Duvara Karşı Dans ve Maraz

Duvara Karşı Dans ve Maraz

Büyük bir beklentiyle tekrar tekrar yanıldığımız, her defasında hüsranla sonuçlanan mevcut siyasi durum, birçok yayın ve çevrimiçi programda tıkırında çalışıyor. Siyasetle ilgili programlardan sonra eğlence programı izleyerek reytinglerin yükselmesine katkı sağlayanlar… Sizi de unutmadık… Arz ve talep üzerinden yürüyen medya; siyasi içerikle boğulmuş bir şekilde ilerleyecek ki, sosyal medya malzeme bulsun, her an bir olay gerçekleşsin… Böylece kısa bir süre sonra tüm haberler tüketilsin, yenilerine yer açılsın. 
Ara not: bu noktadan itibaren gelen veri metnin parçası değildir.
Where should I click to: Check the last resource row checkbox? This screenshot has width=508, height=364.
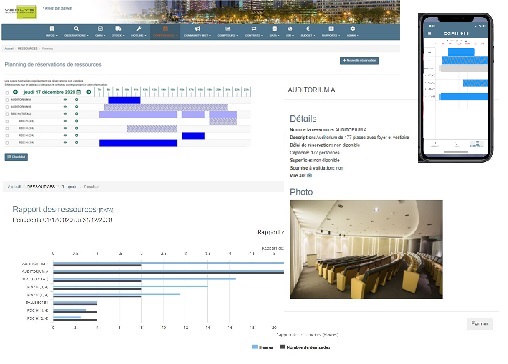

Güvenmediğiniz bir devletten talep ettikleriniz ve siz: Avrupa Birliği’nin tüm kaynakları, Kıbrıslı Türk toplumu, olası birleşmeye dayalı eğitim, Yeşil Hat tüzüğü ticareti, barış ve güven artırıcı etkinlikler, yemeler içmeler, inisiyatifler… Bireysel haklarımızı Avrupa vatandaşlığının verdiği toplumsal haklarla kullanabileceğimiz yalanı. Türkiye’nin garantörlüğünden asla vazgeçmeyenler, bir zaman avuntusu, bariz yüreğim, efkarlanan mide bulantısı, paha biçilmez beklentiler… Bir de bu aşk: Tam da adını koyup rahatladığımız o en içli anlarda bile sanki yeni tebessümlere hazırız bu aşkı yaşarken. Adını koyduk desek de bir insan hayatı yetmez bütün bunları sığdırmaya. 

Aldanış kaç insan hayatına tekabül eder?

Nerede, nasıl, veyahutta kim? Önemli değil. Ben ki o gecenin sabahı zarara uğradığım aşkın faiziyle zengin olmuşken, atlamak tek çözüm önerisiyse sevgiliden bana, en çok da ölünce şiir yazamamaktan korkuyorum bu noktada. Tek hissiyatım bu. Cinara dalları arasında bir ev yemeği sıcaklığını kaybedip dünyanın sahnesinde kaybolma korkusu gibi bir his bu adeta. Birkaç güzel söz için ölüp bitmiş aşk içindeyim belki. Maviden bozma, griye gebe. Dizginleşen öksürüğüm sevginin ince belli çayını demledi ama dayanamıyorum ince satır aralarına ithal ettiğim aşklara…

Neye direneceğimi şaşırıyorum: kim ayıracak renklilerle beyazları, siyahları, tekeş çorapları? Sirkeyi kim katacak beyaza? Bir karar alıp bunu uygulamak ne kadar zor. Bir kaşık suda seni boğmak isteyen memleket ve güvenmediğin bir devletten talep edemeyeceklerinin listesi..

Putin’e, biraz da Trump’a dokunsun ucu. Yoksa zaman geçmiyor. Şiir bahane. Bir zaman avuntusuyla geri çevrilmelere yeltenen aşk: şimdi bulandırsın yüreği, efkarını paha biçilmez esintilere sunsun. Şimdi entarisini bezirgana ısmarlayan kadın, darmadağın olsun, ne çıkar! Maraz etsin. Tam da adını koyduğumuz o en içli anda yeni tebessümler duvara karşı dans etsin dursun. Ne kadar da adını koysak da bu aşkın şimdi, sen ve ben değil de onlar kalıyor sanki yanımıza… Yaşayacağımızı zannetsek de, gururlansak da, çok da fazla anlam yüklememek lazım bütün bunlara.